Dans ce registre, un montage de photos des deux acteurs illustrant un récit sensuel, plongeant le lecteur/visiteur dans une ambiance érotique, donnera un fait divers qui transcendera touts les sujets d’actualité du jour ou de la semaine. Ces manipulations redeviennent sur le devant de la scène et soigneusement mises en scène lors des conjonctures électorales. Au-delà de la manipulation, la modalisation opérée par les médias se traduit par une rupture de l’habitude, de la tradition, du normal.
Pour Georges Auclair, journaliste et écrivain français, cette interruption du cours attendu des choses est caractéristique : «Il y a une contradiction entre la futilité ou la bizarrerie des motifs et le tragique». Cette mise en scène est soigneusement orchestrée avec des montages photos, le choix des mots, généralement polysémiques, des expressions et l’usage du conditionnel pour induire en erreur le lecteur/électeur. Cette manipulation est souvent d’usage à la veille des élections.
Dans le contexte marocain, des médias, notamment arabophones ont usé de cette manœuvre en septembre 2016, environ un mois avant les élections législatives du 7 octobre 2016 pour le renouvellement des membres de la Chambre des représentants du Parlement marocain.
Le quotidien Al Ahdath Al Maghribia avait publié toute une série de faits divers, durant tout le mois de septembre 2016, mettant en cause un homme politique et une femme politique, les accusant ouvertement d’adultère. Eu égard à la conjoncture politique dans le pays à ce moment et la fièvre électorale qui était à son comble, les faits divers en question avaient cartonné et leur mise en scène avait complété le reste. Car dans ce registre, ces médias donnent libre cours à leur imagination pour servir des récits sensationnels, voire érotiques, mettant en avant uniquement un titre accrocheur et une photo/montage des portraits des acteurs politiques ciblés.
Conclusion
Il faut dire que la chronique des faits divers reproduit dans la plupart des cas des représentations sociales largement ancrées et partagées par les journalistes et les lecteurs. Elle est loin de refléter la réalité. En 2016, par exemple, la criminalité avait nettement baissé au Maroc, selon les statistiques rendues publiques par la Direction générale de la sûreté nationale (DGSN), à l’occasion de l’anniversaire de sa création, mais durant la même année, un rapport diffusé par la fédération des éditeurs de journaux au Maroc (FMEJ) avait révélé que la couverture médiatique des faits divers avait nettement augmenté. Un paradoxe.
C’est dire que l’omniprésence des faits divers dans les médias et l’espace rédactionnel qu’il occupe ces dernières années ainsi que les traitements médiatiques qui lui sont réservés ne reflètent pas la réalité des choses.
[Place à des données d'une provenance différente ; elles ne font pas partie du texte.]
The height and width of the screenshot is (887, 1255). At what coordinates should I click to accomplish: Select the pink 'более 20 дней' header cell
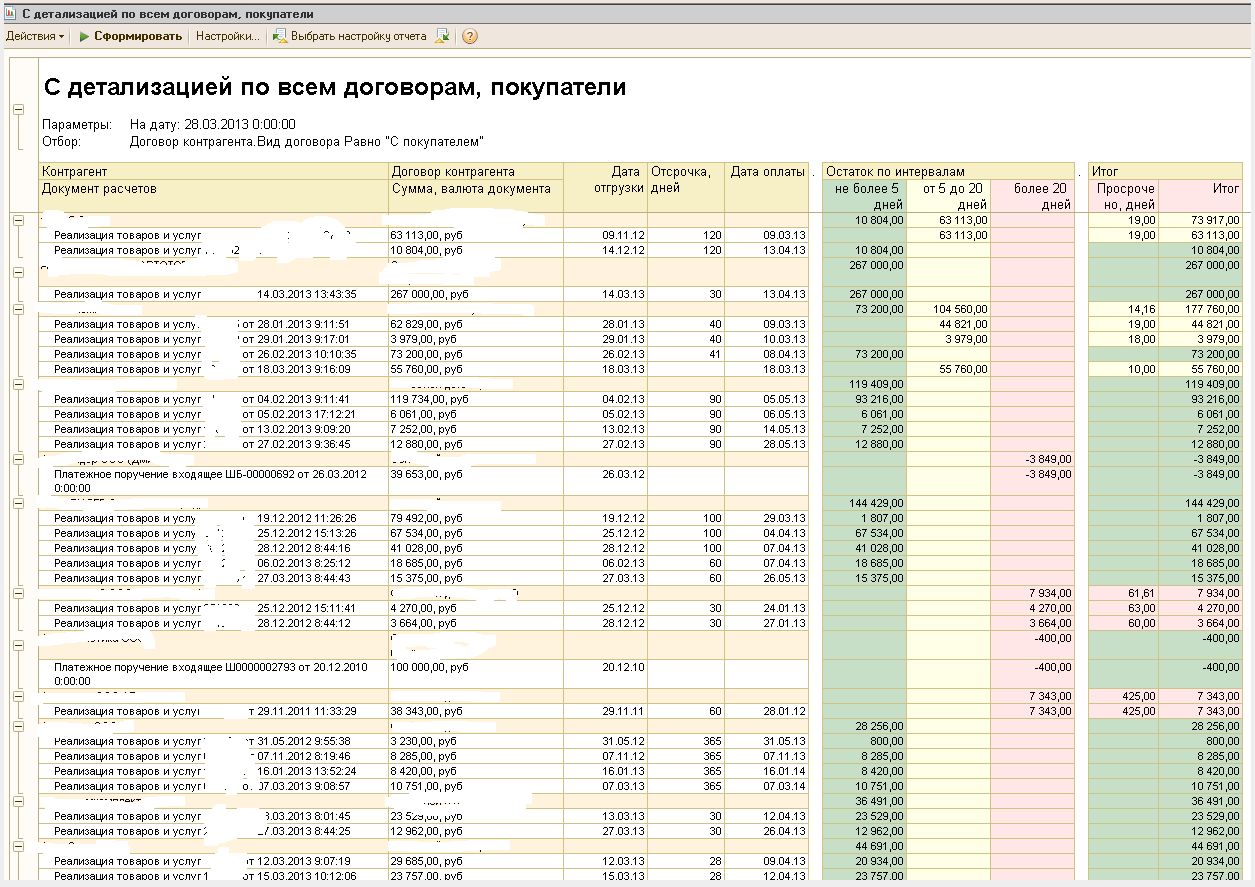click(x=1032, y=195)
Les médias, semble-t-il, influencés par les lois du marché et le phénomène de la marchandisation de l’information, œuvrent pour servir aux lecteurs une information consommable. Dans ce trainement du fait divers, l’information n’explique rien, n’évalue rien et ne détermine pas le responsable.
Du coup, la seule attitude possible du public c’est la compassion avec la douleur et le drame des victimes. Deux consciences sont éveillées dans ce cadre, la conscience «sécuritaire» et la conscience «humanitaire», déclenchant le facteur «peur». Une autre caractéristique de l’information aujourd’hui, largement influencée par les nouvelles technologies de communication, est sa rapidité. Informer, ce n’est pas répondre à des questions, à des interrogations, c’est faire assister à l’événement….. aux faits divers.
Bibliographie
Barthes Roland (1981), Essais critiques, Paris, Seuil, (édition originale 1964), pp.192- 193.
DubiedAnnik& Marc Lits (1999), Le fait divers, Paris, PUF, pp.53-54.
Elejabarrieta Fran (1996), « Le concept de représentation sociale », in Deschamps JeanClaude& Jean-Luc Beauvois, Des attitudes aux attributions. Sur la construction de la réalité sociale, Grenoble, PUG, p. 44.
Peralva Angelina & Éric Macé (2002), Médias et violences urbaines. Débats politiques et constructions journalistiques, Paris, La Découverte, pp.31-32.